Something to do with the amps DSP over taking or overwriting the effects, I'm going to try to turn the xovers off on the amp to use the ones from the HU, maybe the gains and voltages need to be set again, I got it better, I think it can be even better, funny issues loud sound recording clip much sooner than with the old HU, low vol recordings, do not clip even at max volume and need to be louder, I set the gains with 3/4 vol, it seems like a huge range difference in between the low and the highest volume recordings, I may try to set the gains with the cd output level 3 points higher to give me more output for the USB source since the cd volume is like 7 points higher in sound level compared to other sources. If many attempts do not work, my guess is my amp can't be used with this HU, I may have to use a different HU, cause if I use defeat, I will have the amps DSP but no EQ, TA, ETC

It could be my mid bass drivers too not handling the power, I need to install the new ones too and see how it goes.


----------



## ATOMICTECH62 (Jan 24, 2009)

On all the Alpine decks Ive had on my bench with the RCA's connected to a scope this is what Ive found.

The sub output must be set at +15 to match the output of the other RCA's.All the sub volume control does is attenuate the output below +15.
The 4 volt units put out about 4.5 volts at maximum volume and will not clip.If any EQ band is boosted,once that frequency reaches 4.5v it will not clip even when the volume is turned higher.It will stay at that level while the other frequencies will continue to increase until they reach 4.5volts.So the deck will have a flat frequency response when putting out 4.5 volts regardless of the boosted frequencies.

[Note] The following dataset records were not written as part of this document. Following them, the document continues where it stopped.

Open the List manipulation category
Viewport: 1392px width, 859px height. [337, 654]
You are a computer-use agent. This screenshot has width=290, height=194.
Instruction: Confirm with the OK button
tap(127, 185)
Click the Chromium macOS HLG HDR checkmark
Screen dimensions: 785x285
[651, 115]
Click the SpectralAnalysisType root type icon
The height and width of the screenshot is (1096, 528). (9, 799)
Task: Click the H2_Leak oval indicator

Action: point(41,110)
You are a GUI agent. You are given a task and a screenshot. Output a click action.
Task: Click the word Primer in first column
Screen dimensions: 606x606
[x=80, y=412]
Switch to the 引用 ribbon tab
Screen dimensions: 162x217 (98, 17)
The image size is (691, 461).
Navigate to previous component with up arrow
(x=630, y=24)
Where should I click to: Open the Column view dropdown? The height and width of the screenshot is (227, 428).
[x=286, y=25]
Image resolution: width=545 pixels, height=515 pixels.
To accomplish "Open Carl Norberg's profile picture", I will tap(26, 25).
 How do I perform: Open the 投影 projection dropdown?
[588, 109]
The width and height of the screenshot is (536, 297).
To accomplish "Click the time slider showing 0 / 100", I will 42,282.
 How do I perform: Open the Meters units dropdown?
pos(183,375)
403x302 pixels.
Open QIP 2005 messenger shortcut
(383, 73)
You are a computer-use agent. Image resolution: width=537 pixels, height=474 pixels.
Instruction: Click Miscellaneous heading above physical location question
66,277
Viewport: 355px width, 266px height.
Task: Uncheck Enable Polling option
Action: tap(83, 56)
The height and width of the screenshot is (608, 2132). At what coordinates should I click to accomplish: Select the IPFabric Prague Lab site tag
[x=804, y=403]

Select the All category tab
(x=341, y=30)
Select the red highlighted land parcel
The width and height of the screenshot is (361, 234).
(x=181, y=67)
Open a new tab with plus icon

The MX feature on these decks are horrible.They will boost the B/T settings a lot higher then the +/-7db so the output sounds a lot louder with them on.However,they compress just like the B/T adjustments once they reach 4.5volts.

If the input voltage to the AUX is too much it will cause the preamp circuit to clip which will then cause the waveform to show a clipping at the RCA's.This is the only way Ive ever got clipping on the RCA's.But it takes at least 2 volts on the AUX to get this result.

The best way Ive found to adjust the amp gains with these decks to +10db is to get a .450volt sinewave at the rca's and set the amps to clip there. 
I have set mine to 1volt before and get good results but some weaker recorded material will not bring the amps to full power.


----------



## Alrojoca (Oct 5, 2012)

Great info! 

I am glad to learn more about these.

My amp is the a JBL MS, just using a 4 ch in a 3 way mode, It uses a CD an just gives me check marks when voltage is matched with the RCA's, even with the older HU I had trouble getting clean sound from the amp but I got it working the way it should before.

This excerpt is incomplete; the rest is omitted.